##### RECORDS SUPPLIED #####

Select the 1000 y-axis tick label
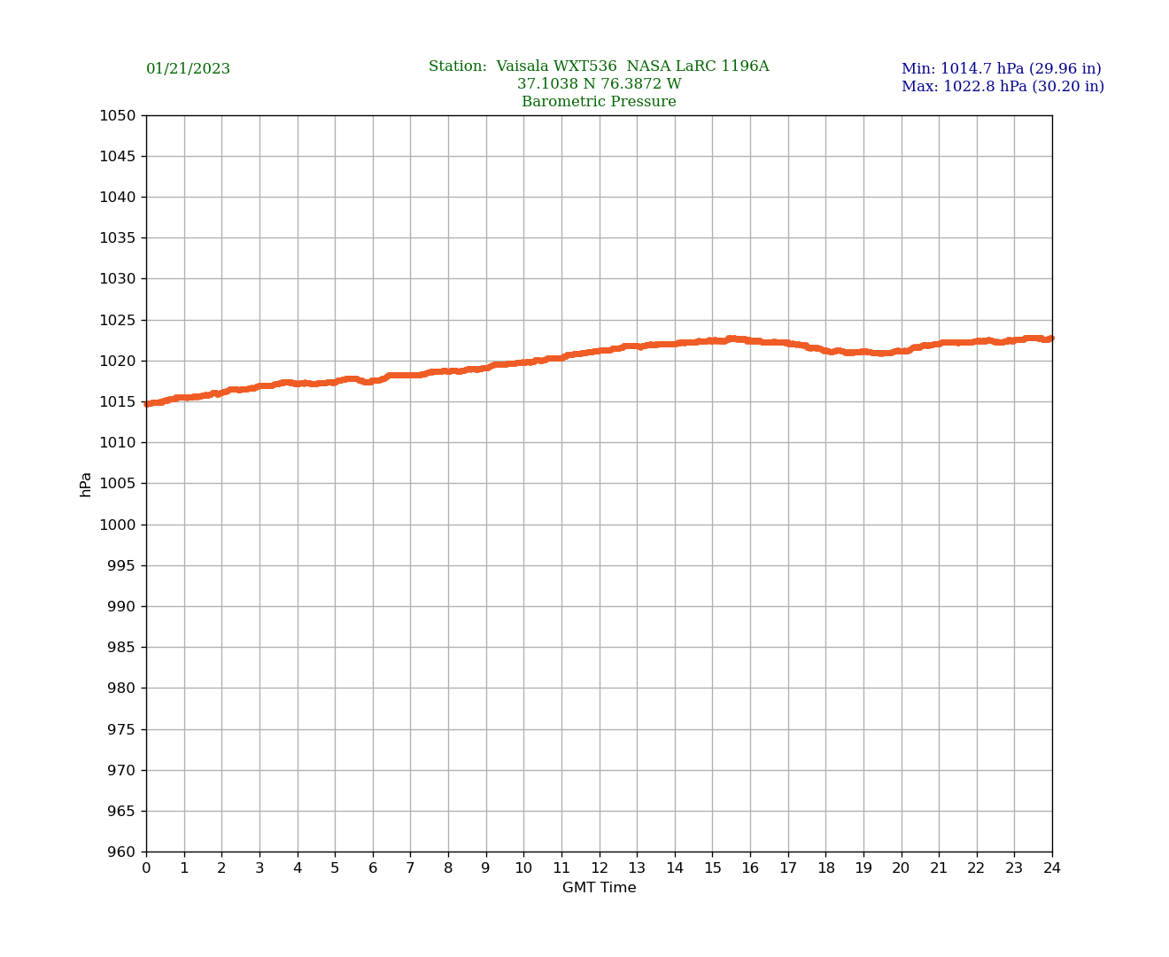 click(117, 525)
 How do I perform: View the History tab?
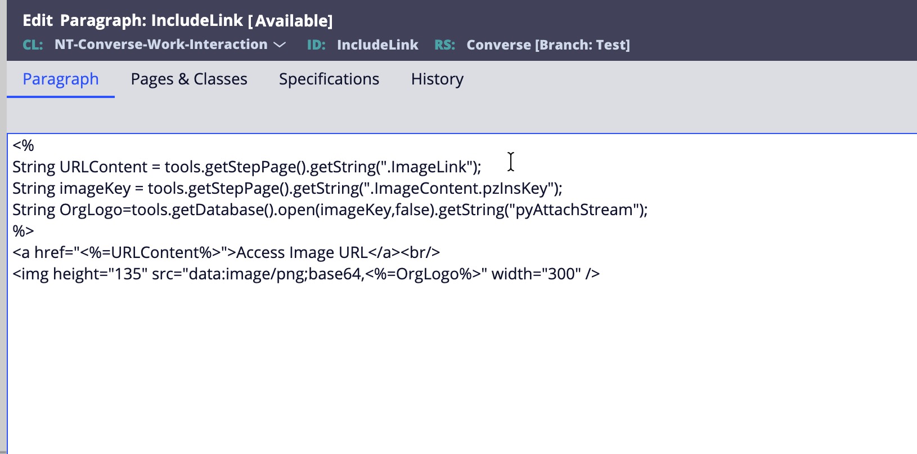437,79
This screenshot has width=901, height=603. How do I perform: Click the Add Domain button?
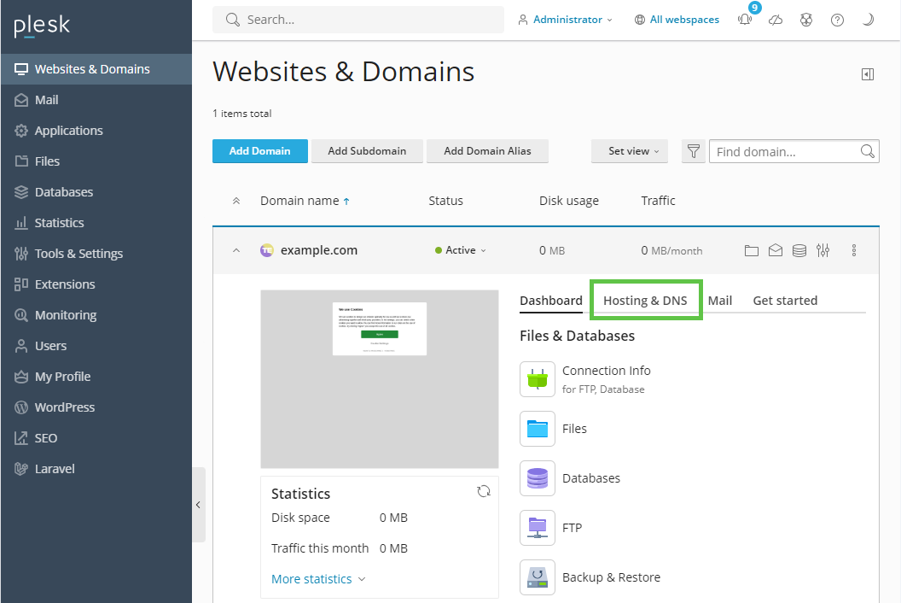(259, 151)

#####

STATED GOAL
Rewrite all of the records above, replacing "screenshot" with "image" and changing nothing else. Omit the pictures from your answer.

THE ANSWER
Select the 1000 y-axis tick label
 click(117, 525)
 How do I perform: View the History tab?
437,79
This image has width=901, height=603. How do I perform: Click the Add Domain button?
(259, 151)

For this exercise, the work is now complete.